Trucks were angled between the Dumpsters; early deliveries were being received, inspected, inventoried. Shopkeepers, almost an hour ahead of their employees, were busy at the rear entrances of their establishments.

Death came, Death went, but commerce flowed eternal.

A few people noticed me. I knew none of them well, some of them not at all.

The character of their recognition was uncomfortably familiar to me. They knew me as the hero, as the guy who stopped the lunatic who had shot all those people the previous August.

Forty-one were shot. Some were crippled for life, disfigured. Nineteen died.

I might have prevented all of it. Then I might have been a hero.

Chief Porter says hundreds would have perished if I hadn't acted when I did, how I did. But the potential victims, those spared, do not seem real to me.

Only the dead seem real.

None of them have lingered. They all moved on.

But too many nights I see them in my dreams. They appear as they were in life, and as they might have been if they had survived.

On those nights, I wake with a sense of loss so terrible that I would prefer not ever to wake again. But I do wake, and I go on, for that is what the daughter of Cassiopeia, one of the nineteen, would want me to do, would expect me to do.

I have a destiny that I must earn. I live to earn it, and then to die.

The only benefit of being tagged a hero is that you are regarded by most people with some degree of awe and that, by playing to this awe, by wearing a somber expression and avoiding eye contact, you can almost always ensure that your privacy will be respected.

Wandering the alleyway, occasionally observed but undisturbed, I came to a narrow undeveloped lot. A chain-link fence restricted access.

I tried the gate. Locked.

A sign declared maravilla county flood-control project, and in red letters warned authorized personnel only.

Here I discovered the unspooled ribbon of my sixth sense. Touching the chain-link gate, I felt certain that Danny had gone this way.

A lock would be no impediment to a determined fugitive like Simon Makepeace, whose criminal skills had been enhanced by years of prison learning.

Beyond the fence, in the center of the lot, stood a ten-foot-square slump-stone building with a concrete barrel-tile roof. The two plank doors on the front of this structure were no doubt also locked, but the hardware looked ancient.

If Danny had been forced through this gate and through those doors, as I sensed he had been, Simon had not chosen this route on impulse.
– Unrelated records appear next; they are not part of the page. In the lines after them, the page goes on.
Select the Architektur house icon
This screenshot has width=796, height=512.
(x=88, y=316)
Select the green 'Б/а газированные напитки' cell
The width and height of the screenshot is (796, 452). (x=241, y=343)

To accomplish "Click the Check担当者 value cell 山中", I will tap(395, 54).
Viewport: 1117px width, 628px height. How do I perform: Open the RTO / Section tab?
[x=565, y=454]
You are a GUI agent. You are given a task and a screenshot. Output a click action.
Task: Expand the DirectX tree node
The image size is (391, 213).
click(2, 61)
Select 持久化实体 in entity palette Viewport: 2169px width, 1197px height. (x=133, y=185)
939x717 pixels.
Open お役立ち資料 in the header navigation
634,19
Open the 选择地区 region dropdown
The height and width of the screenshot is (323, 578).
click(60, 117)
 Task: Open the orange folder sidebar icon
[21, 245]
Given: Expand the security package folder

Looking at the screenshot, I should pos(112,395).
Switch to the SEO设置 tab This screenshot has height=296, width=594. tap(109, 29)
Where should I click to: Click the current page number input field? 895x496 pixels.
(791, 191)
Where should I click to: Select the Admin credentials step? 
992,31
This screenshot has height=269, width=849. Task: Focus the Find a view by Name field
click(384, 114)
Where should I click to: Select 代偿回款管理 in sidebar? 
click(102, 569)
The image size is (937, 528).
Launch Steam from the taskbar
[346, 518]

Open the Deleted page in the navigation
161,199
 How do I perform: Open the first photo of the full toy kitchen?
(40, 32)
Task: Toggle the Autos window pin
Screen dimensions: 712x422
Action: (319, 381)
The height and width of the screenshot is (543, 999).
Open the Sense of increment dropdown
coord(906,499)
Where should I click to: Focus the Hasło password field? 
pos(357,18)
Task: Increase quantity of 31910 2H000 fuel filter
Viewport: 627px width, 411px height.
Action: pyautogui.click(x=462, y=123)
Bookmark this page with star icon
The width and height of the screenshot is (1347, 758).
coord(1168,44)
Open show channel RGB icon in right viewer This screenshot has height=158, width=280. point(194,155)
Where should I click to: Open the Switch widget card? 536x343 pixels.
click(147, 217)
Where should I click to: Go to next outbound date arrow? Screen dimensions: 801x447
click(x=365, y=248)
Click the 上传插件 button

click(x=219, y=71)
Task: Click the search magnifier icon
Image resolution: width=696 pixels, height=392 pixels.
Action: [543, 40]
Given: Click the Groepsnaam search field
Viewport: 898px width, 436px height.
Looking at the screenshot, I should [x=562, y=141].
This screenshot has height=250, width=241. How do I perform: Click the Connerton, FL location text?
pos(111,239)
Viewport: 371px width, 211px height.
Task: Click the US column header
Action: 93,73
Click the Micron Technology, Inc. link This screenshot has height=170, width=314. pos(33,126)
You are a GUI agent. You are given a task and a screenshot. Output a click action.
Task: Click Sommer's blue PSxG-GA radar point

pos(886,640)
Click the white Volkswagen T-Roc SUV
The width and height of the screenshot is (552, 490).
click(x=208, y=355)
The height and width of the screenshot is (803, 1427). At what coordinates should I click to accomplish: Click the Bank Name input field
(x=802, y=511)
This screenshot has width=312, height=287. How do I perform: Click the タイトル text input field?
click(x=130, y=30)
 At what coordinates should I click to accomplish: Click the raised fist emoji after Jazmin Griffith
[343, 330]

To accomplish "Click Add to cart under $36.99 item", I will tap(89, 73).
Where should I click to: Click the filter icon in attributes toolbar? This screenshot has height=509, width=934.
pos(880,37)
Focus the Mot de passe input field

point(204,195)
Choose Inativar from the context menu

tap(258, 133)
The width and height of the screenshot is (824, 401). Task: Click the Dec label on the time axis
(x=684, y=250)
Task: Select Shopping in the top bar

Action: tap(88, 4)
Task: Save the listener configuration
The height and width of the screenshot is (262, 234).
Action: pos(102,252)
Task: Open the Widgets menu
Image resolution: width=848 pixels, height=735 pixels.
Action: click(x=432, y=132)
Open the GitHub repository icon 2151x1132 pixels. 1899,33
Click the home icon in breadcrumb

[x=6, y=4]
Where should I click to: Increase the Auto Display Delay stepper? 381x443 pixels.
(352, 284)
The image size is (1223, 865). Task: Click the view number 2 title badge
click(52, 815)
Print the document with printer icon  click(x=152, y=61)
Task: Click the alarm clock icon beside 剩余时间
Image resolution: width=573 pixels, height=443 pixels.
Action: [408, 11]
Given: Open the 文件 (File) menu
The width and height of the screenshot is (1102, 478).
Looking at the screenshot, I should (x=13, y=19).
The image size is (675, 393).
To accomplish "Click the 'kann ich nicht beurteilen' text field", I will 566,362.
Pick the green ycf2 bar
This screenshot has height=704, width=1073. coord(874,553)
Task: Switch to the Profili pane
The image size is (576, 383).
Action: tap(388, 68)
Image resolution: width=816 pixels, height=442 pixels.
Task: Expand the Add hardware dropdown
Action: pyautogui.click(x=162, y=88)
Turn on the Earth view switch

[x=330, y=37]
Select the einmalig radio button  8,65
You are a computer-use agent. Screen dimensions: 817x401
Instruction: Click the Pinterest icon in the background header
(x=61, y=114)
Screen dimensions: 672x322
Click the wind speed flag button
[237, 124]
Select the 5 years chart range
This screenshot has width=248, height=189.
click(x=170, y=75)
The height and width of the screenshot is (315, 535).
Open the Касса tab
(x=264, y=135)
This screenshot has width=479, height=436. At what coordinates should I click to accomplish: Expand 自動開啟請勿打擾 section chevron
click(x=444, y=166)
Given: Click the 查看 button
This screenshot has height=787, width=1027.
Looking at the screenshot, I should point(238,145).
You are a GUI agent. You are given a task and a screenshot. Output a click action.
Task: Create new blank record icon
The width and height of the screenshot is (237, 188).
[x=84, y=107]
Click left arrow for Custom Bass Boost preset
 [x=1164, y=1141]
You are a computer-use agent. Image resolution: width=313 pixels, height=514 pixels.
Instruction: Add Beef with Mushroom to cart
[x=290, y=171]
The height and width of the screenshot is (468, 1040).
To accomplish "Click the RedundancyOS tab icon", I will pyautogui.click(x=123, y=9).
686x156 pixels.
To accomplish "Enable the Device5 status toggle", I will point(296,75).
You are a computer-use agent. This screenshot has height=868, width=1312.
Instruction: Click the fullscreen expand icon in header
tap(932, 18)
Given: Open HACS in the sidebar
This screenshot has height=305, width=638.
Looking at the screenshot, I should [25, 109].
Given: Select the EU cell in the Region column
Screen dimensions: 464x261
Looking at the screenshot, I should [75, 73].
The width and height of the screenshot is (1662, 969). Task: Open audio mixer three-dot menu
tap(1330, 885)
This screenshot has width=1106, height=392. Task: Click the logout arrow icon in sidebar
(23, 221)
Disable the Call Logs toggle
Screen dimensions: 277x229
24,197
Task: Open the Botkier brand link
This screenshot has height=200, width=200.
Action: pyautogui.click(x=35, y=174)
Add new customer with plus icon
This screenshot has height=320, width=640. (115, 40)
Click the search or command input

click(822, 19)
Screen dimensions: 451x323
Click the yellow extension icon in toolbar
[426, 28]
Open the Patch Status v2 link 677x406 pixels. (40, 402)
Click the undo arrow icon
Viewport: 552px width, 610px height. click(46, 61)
This had been part of his plan.

Or perhaps he had intended to retreat here only if things went badly at Dr. Jessup's place. Because of my timely arrival at the radiologist's house and because of Chief Porter's decision to block both highways, they had come here.

After parking in the Blue Moon lot, Simon had not put Danny in another vehicle. They had instead gone through this gate, through those doors, and down into a world below Pico Mundo, a world that I knew existed but that I had never visited.